Of course, the Labour Party conference - by all accounts Europe’s largest party-political gathering — can hardly be expected to rework its schedule around the needs of eighteen Labour MEPs. But nor can the European Parliament—by all account the world’s largest transnational elected body—be expected to rework its schedule around a party conference in just one member state. When you look at it that way, I guess it’s just surprising that the Brighton/Strasbourg clash hasn’t happened sooner.

The long and short of it is that MEPs can’t go to conference this year. This kind of exclusion, however unwitting, is hardly something they’re unfamiliar with. Indeed, MEPs from all countries have the same problem when it comes to their national elections: what they really want to be doing in the run-up to a general election is pounding the tarmac back home, working to get their comrades elected. But the European Parliament doesn’t stop for domestic elections in all the member states; if it did, it’d never actually get to do any work.

I don’t want to paint MEPs as some kind of gloomy, Eeyorish bunch, quietly resigned to their fate as second-class residents of the political village. On the contrary, possibly with the exception of fringe groups like UKIP, they are acutely aware of the importance of the legislative work they do. Which is why, to a man, they’ll choose the cold, austere Strasbourg hemicycle over the smoke-filled rooms of the Brighton Grand.

It’s not just MEPs who are affected. The growing army of lobbyists and campaigners who descend on Strasbourg lawmakers every month are to some extent the same groups who might otherwise be descending on conference. The same goes for the media, who now have an excuse to pay even less attention to what goes on in Strasbourg — and this is a bit of a worry in a week when a debate will take place over one of the most controversial bits of legislation in recent years, a proposed EU-wide chemicals testing programme. And — dare I say it? — those of us who do make it to conference may find our debates just a little impoverished by the absence of that unique perspective that Labour Members of the European Parliament bring with them.

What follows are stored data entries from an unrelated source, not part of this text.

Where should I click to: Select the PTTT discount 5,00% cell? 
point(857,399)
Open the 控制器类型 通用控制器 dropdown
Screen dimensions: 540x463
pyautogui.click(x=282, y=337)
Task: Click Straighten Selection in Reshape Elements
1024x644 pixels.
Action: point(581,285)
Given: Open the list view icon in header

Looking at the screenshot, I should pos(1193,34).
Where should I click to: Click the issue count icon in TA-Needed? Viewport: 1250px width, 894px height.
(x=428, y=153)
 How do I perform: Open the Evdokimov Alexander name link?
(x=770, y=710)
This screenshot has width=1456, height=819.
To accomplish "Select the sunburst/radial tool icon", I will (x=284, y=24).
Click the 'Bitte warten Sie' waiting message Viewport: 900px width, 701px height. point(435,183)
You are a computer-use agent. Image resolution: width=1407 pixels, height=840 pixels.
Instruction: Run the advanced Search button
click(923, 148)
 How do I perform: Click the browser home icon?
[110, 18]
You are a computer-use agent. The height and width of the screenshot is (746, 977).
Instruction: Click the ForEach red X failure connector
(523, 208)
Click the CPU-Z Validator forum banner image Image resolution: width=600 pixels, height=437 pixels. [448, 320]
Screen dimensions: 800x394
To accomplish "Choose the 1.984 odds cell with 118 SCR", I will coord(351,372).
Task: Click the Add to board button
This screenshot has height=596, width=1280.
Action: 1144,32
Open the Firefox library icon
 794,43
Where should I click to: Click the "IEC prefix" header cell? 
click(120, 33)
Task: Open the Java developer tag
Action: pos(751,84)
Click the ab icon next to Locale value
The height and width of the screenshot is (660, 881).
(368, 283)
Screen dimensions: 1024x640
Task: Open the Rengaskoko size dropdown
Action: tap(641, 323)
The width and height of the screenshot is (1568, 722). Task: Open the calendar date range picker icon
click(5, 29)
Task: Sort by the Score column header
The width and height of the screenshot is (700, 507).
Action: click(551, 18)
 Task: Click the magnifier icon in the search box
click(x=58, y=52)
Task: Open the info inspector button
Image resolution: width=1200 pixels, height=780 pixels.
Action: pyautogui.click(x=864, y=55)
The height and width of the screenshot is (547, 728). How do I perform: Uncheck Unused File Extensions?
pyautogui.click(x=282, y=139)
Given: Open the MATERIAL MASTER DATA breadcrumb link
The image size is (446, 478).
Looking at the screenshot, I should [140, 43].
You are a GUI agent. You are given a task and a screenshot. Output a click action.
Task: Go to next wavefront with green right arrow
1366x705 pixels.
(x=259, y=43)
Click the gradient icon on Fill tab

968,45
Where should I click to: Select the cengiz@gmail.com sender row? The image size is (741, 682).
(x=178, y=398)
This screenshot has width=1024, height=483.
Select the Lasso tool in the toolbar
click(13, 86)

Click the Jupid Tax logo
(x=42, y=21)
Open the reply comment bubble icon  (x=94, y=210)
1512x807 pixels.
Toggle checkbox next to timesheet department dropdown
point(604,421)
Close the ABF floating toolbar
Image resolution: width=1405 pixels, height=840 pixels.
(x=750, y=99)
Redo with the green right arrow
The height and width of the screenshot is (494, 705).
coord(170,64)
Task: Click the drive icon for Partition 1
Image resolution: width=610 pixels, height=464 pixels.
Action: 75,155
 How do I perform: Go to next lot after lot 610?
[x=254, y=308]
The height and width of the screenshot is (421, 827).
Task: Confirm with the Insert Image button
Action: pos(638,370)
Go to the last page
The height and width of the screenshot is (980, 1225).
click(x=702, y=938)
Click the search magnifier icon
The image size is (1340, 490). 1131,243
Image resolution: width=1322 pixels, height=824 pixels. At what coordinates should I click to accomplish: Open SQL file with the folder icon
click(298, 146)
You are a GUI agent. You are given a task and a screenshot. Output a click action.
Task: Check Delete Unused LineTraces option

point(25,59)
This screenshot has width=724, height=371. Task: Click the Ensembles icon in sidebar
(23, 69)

There are, thankfully, some small compensations. In the absence of elected members, it is the solemn duty of their assistants (and press officers) to represent them in Brighton at all their various meetings and seminars. One engagement looks particularly taxing in that regard: Richard Corbett is vice-president of the All-Party Parliamentary Beer Group, campaigning for British real ales, and it will fall to me to represent him at the reception he’s hosting in absentia. With all the burdens and responsibilities that entails. It’s a tough job, but hey, someone’s got to do it.